Tous les deux ans, l’exercice Atlantic Trident vient concrétiser la coopération stratégique entre l’Armée de l’air et de l’espace, la Royal Air Force et l’US Air Force. La dernière édition en date s’est tenue en Grande-Bretagne du 31 octobre au 10 novembre 2023. Trois détachements de quatre avions (F-35A, Typhoon et Rafale) étaient engagés face aux plastrons de Draken International et de l’USAF. Aerobuzz y était, à l’invitation de l’Armée de l’air et de l’espace.

Depuis 2015, Atlantic Trident se déroule alternativement sur le territoire des trois pays partenaires. En 2021, l’exercice prenait place à Mont-de-Marsan. Début novembre 2023, c’est la Royal Air Force qui était aux fourneaux chez elle, avec un objectif global inchangé : échanger à un haut niveau, partager l’information et entretenir la confiance opérationnelle mutuelle. En résumé, cultiver « l’interopérabilité » entre les trois forces aériennes qui comptent au sein de l’OTAN.

« L’objectif est d’être capable d’agir rapidement et facilement ensemble, dès le premier instant, en utilisant au mieux nos appareils les plus modernes » résume le général Laurent Rataud, commandant le CDAOA (Commandement de la Défense Aérienne et des Opérations Aériennes) et qui dirigeait la participation française. En toile de fond, le spectre de la guerre de haute intensité qui agite les états-majors de l’OTAN avec une acuité renouvelée depuis l’invasion de l’Ukraine.

Puissance invitante, la Grande -Bretagne a participé avec un détachement du 12 Squadron équipé de Typhoon, mais aussi, et c’était une innovation forte de l’exercice, du porte-aéronefs Queen Elizabeth et des F-35B Lightning II du 617 Squadron. L’US Air Force faisait jouer quant à elle ses unités basées en Europe, avec en particulier les F-35A et les F-15E du 48th Fighter Wing basé à Lakentheath.

L’AAE a engagé quant à elle environ 200 aviateurs, dont une dizaine de pilotes et quatre Rafale de l’escadron de chasse 3/30 Lorraine de Mont-de-Marsan. « Pourquoi le Lorraine ? Parce que nous sommes l’escadron référent dans les missions air-air et que l’exercice faisait la part belle à cette mission » explique le commandant Romain, l’un des dix pilotes de Rafale engagés dans l’exercice. A noter que parmi les quatre Rafale déployés figurait un rare biplace utilisé à Mont-de-Marsan pour entrainer les jeunes pilotes sur certaines missions.

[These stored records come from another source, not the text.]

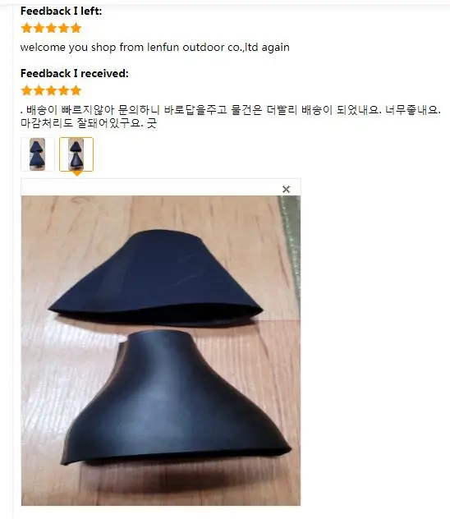Click the first star under Feedback I received

coord(26,90)
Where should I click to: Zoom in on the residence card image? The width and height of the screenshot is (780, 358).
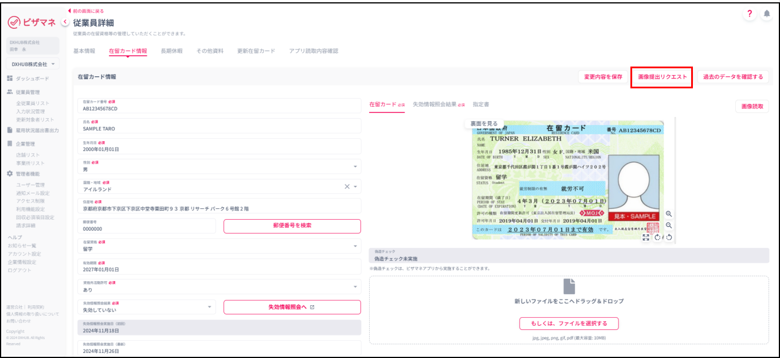668,213
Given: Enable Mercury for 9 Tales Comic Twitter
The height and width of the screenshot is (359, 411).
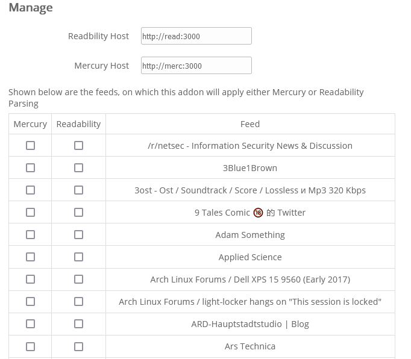Looking at the screenshot, I should pyautogui.click(x=31, y=213).
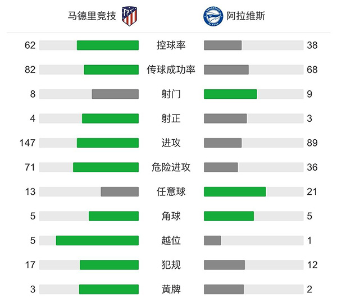Click 马德里竞技's 进攻 value 147
Image resolution: width=337 pixels, height=298 pixels.
pyautogui.click(x=27, y=143)
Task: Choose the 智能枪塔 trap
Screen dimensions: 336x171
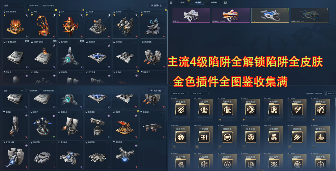Action: point(153,24)
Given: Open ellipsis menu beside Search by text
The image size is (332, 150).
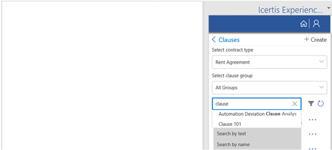Looking at the screenshot, I should click(x=312, y=134).
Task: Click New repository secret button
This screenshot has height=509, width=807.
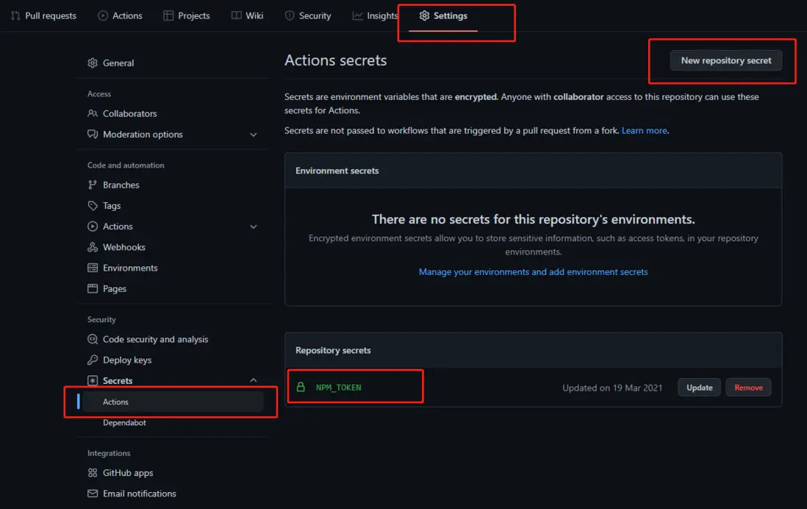Action: (725, 60)
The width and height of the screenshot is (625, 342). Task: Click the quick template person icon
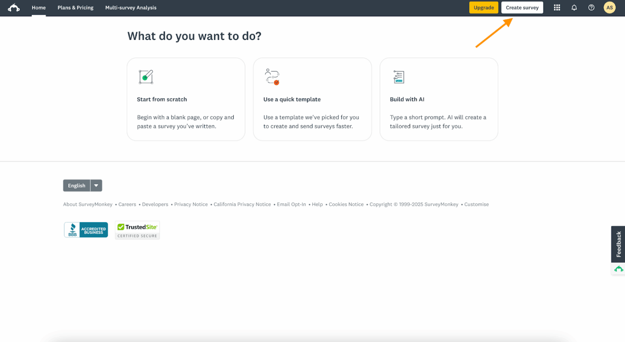tap(273, 76)
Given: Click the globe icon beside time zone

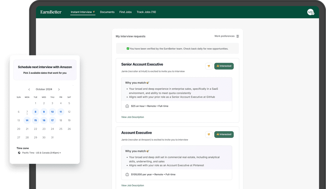Looking at the screenshot, I should point(19,153).
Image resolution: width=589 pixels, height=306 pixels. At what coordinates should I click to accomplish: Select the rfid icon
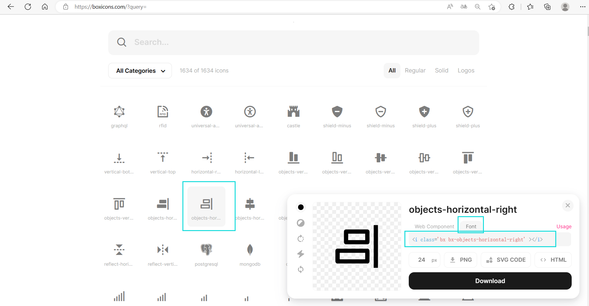[163, 112]
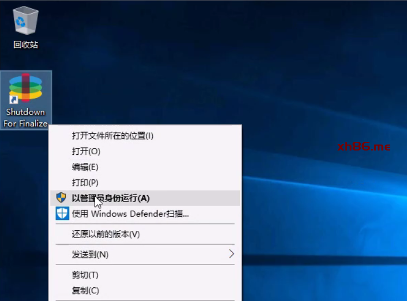Click the Shutdown For Finalize caption text
The width and height of the screenshot is (407, 301).
coord(26,118)
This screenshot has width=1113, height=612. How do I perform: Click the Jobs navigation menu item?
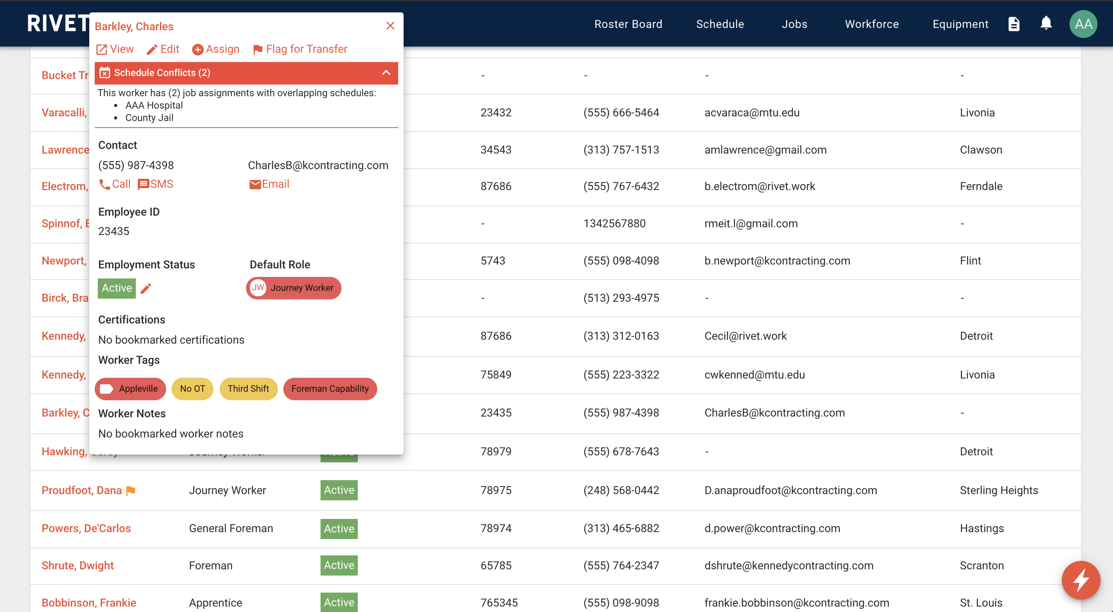click(794, 24)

Outre les Rafale, un E-3F Awacs du 36ème EDCA (escadron de détection et de contrôle aéroportés) avait également fait le déplacement depuis sa base d’Avord. Un Airbus MRTT ravitailleur opérait depuis sa base d’Istres et les marins étaient également engagés dans l’exercice avec la participation de Rafale Marine au départ de Landivisiau. Mais on verra un peu plus loin que les Rafale porteurs de la cocarde à hameçon posèrent également les roues sur le territoire britannique l’espace de quelques heures…

Bientôt 500 F-35 seront basés en Europe, dont les appareils du 48th Fighter Wing de l’US Air Force basés à Lakenheath, en Grande-Bretagne. © Frédéric Lert/Aerobuzz

C’est à présent un classique de ce type d’exercice, les missions étaient bâties et animées par une « white cell » avec à sa tête un « Air boss » chapeautant différents RTO (Range Training Officers), en otanien dans le texte. Objectif des uns et des autres, concevoir les scénarios des engagements et les faire jouer avec le plus grand réalisme possible de manière à offrir aux participants le meilleur retour d’expérience.

Face aux forces bleues représentées par les équipages des trois nations, une force rouge offrait une opposition crédible. La société Draken International était à la manoeuvre avec ses L-159 et Skyhawk, parfois appuyée par les F-15E de Lakenheath engagés comme intercepteurs.

Au final, ce furent des COMAO de douze contre douze qui s’affrontèrent dans le ciel, particulièrement en Mer du Nord où évoluait le porte-aéronefs Queen Elizabeth qu’il fallait tantôt essayer de protéger ou de détruire suivant les scénarios…

Pas de combat rapproché au menu, mais surtout et avant tout de la « large force integration », de l’apprentissage dans la conduite de mission complexe, du combat missile à longue portée et en ambiance de brouillage des communications, avec notamment la participation des Falcon 20 de guerre électronique de la société Draken.

« Dans ces conditions, l’enjeu des communications est primordial et l’exercice a été l’occasion de travailler sur notre capacité à échanger des informations d’un très haut niveau de classification » rappelle le général Rataud. « Les échanges au niveau national tout le monde sait faire, mais tout se complique fortement quand on passe à une dimension internationale. Pour ces échanges hautement sécurisés, nous utilisons le réseau BICES (Système de recueil et d’exploitation des informations du champ de bataille) développé par les Etats-Unis et mis à la disposition des nations partenaires dont la France ».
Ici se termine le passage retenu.